## Task
Rewrite the lines from the one containing "The width and" through the last line, replacing "tab" with "menu" and changing nothing else, and leave the pictures out of your answer.

[Items from a data source]
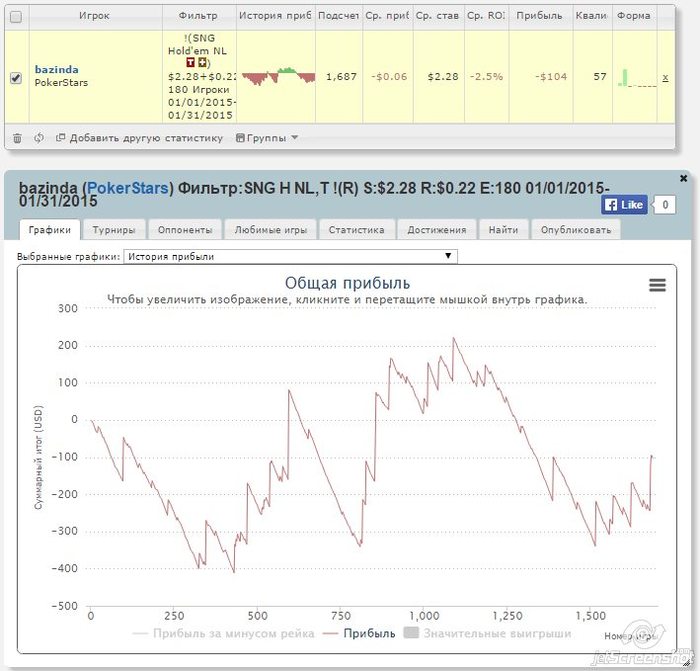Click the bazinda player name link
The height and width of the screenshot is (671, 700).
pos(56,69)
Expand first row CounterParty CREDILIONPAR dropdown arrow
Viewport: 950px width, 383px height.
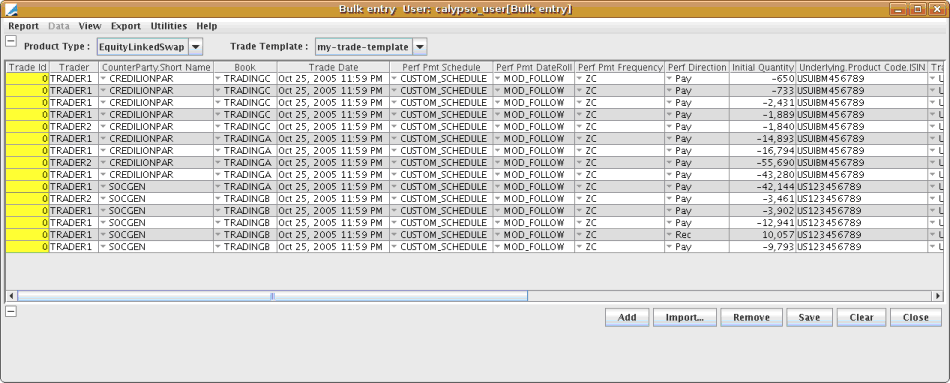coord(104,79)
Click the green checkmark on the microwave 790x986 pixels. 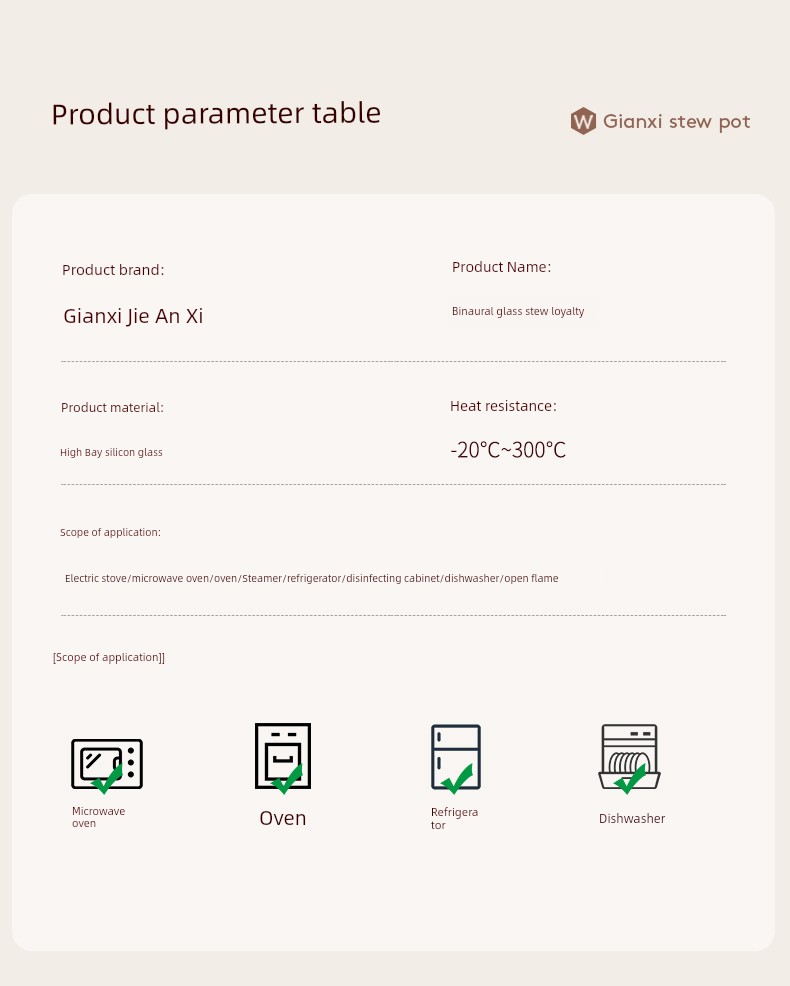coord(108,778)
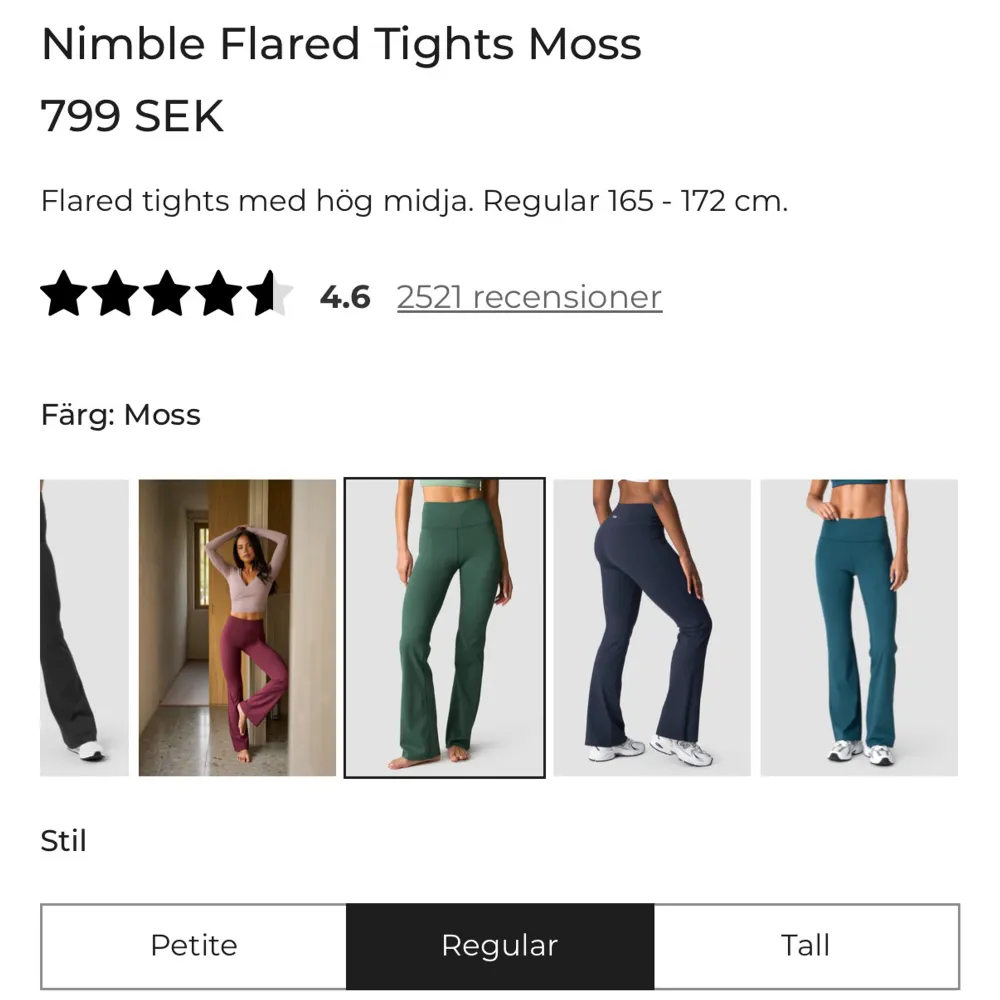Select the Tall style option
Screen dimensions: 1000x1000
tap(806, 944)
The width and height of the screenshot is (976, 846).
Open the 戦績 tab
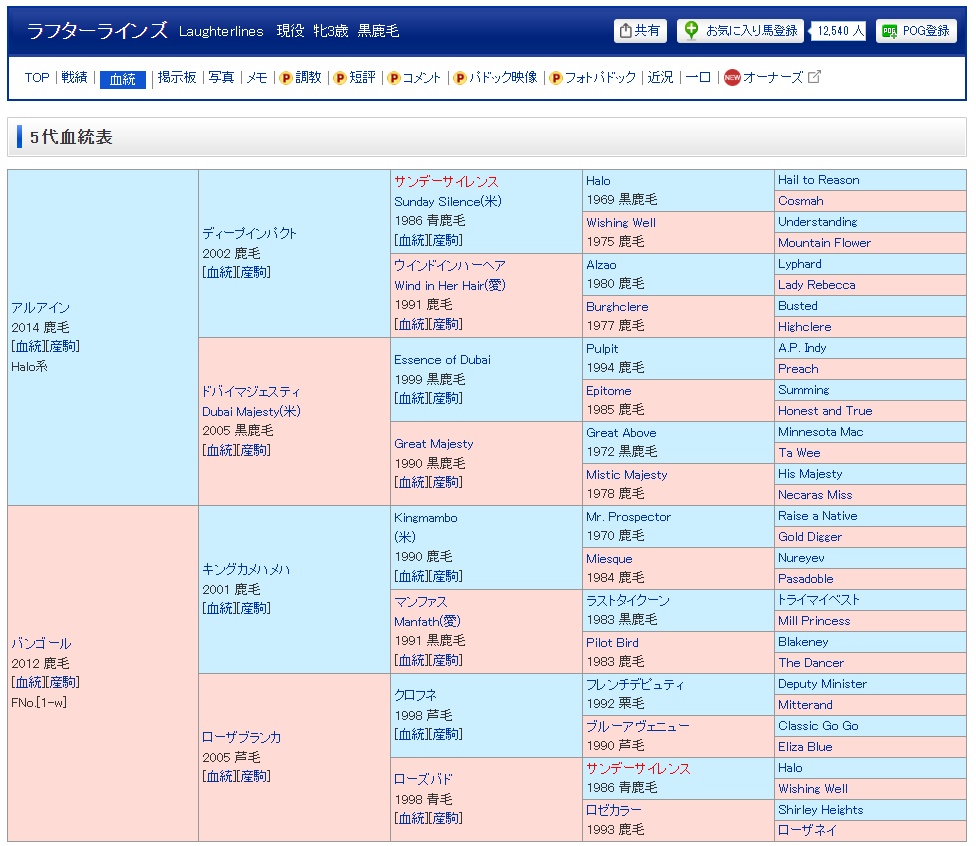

## Worked solution
The width and height of the screenshot is (976, 846).
Open the 戦績 menu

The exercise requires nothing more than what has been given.